A obra é interrompida neste momento, onde entra a apresentação de Deems Taylor, que comenta a trilha sonora, sendo esta uma das poucas partes faladas do filme. Segue, então, a próxima seqüência, Sinfonia Pastoral, de Beethoven. O Monte Olímpio é o cenário de fundo, e os personagens são cavalos alados pairando pelo céu, sátiros que saltam pelos campos, cupidos e centauros. Mesmo tendo causado alguma polêmica ao mostrar centauros e cupidos nus e ainda centaura negra servindo outras brancas, foi feito com muita leveza. A Dança das Horas, de Amilcare Ponchielli, mostra um divertido número de balé clássico,

interpretado por avestruzes, hipopótamos, elefantes e jacarés, representando as horas de um dia.

Uma Noite no Monte Calvo, de Modest Mussorgsky, pode parecer um tanto assustadora para o público infantil, pois mostra um demônio, Chernabog, que vive no alto da montanha, e que na noite de Halloween amedronta as almas de um vilarejo. O último segmento, Ave Maria, de Franz Schubert, fecha a história com uma procissão religiosa que segue até uma capela gótica. Ainda que pareça simples, conta com extensivos usos de câmera em multiplanos.

Matheus Mocelin Carvalho (2004) comenta que a fórmula de misturar desenho e música clássica pode não ser uma grande novidade hoje em dia, mas Fantasia é uma obra de valor incomensurável para o campo audiovisual, ainda que não tenha “o mesmo apelo para o público infantil – um cuidado que foi tomado na produção de Fantasia 2000, que apresenta praticamente a metade da duração de seu antecessor”.

Walt Disney acreditou na idéia de que a música manifestada em imagens poderia estabelecer uma relação mecânica entre os meios, em uma adaptação e não numa dissolução entre a iconicidade e a sonoridade, como acreditavam os iconoclastas, como Fischinger havia lançado, o que viria a ser uma característica estrutural pontuada posteriormente pela vídeo-arte; e, em conseqüência, pelos videoclipes (ZEBRAL, 1997).

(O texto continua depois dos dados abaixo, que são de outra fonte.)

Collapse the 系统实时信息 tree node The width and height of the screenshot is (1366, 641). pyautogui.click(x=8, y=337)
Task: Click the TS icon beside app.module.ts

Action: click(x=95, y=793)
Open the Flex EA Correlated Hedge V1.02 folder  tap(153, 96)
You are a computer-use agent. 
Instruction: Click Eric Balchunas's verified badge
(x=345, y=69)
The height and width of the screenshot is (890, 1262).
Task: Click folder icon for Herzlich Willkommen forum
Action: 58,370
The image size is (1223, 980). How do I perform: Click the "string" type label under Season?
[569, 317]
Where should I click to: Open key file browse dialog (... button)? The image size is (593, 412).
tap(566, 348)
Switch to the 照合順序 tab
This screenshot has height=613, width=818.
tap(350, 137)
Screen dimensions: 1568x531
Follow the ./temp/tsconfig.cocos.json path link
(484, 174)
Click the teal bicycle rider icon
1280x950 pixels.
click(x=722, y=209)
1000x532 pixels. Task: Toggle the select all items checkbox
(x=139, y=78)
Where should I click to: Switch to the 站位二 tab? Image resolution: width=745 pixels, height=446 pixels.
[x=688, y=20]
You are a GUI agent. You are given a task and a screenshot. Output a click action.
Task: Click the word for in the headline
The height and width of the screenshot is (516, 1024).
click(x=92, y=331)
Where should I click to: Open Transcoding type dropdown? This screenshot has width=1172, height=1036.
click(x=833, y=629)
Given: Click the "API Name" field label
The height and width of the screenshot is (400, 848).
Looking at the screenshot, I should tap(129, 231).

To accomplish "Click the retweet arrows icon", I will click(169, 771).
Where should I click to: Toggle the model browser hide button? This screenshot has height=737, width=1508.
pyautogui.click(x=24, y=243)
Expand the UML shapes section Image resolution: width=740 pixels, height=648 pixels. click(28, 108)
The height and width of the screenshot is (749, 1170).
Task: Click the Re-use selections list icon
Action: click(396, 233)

Entretanto, na versão final de Fantasia, poucas passagens originais, criadas por Fischinger, aparecem na abertura (seqüência Tocatta in Fugue), mas sua contribuição para implementar tendências de vanguarda é admirável. Por idealizar formas abstratas que seguem um ritmo musical, criou um tipo de protovideoclipe que, assim como os vídeos promocionais, veio “esculpindo o caminho, pedra por pedra, até chegar ao altar do videoclipe: MTV” (AUSTERILITZ, 2007, p. 18).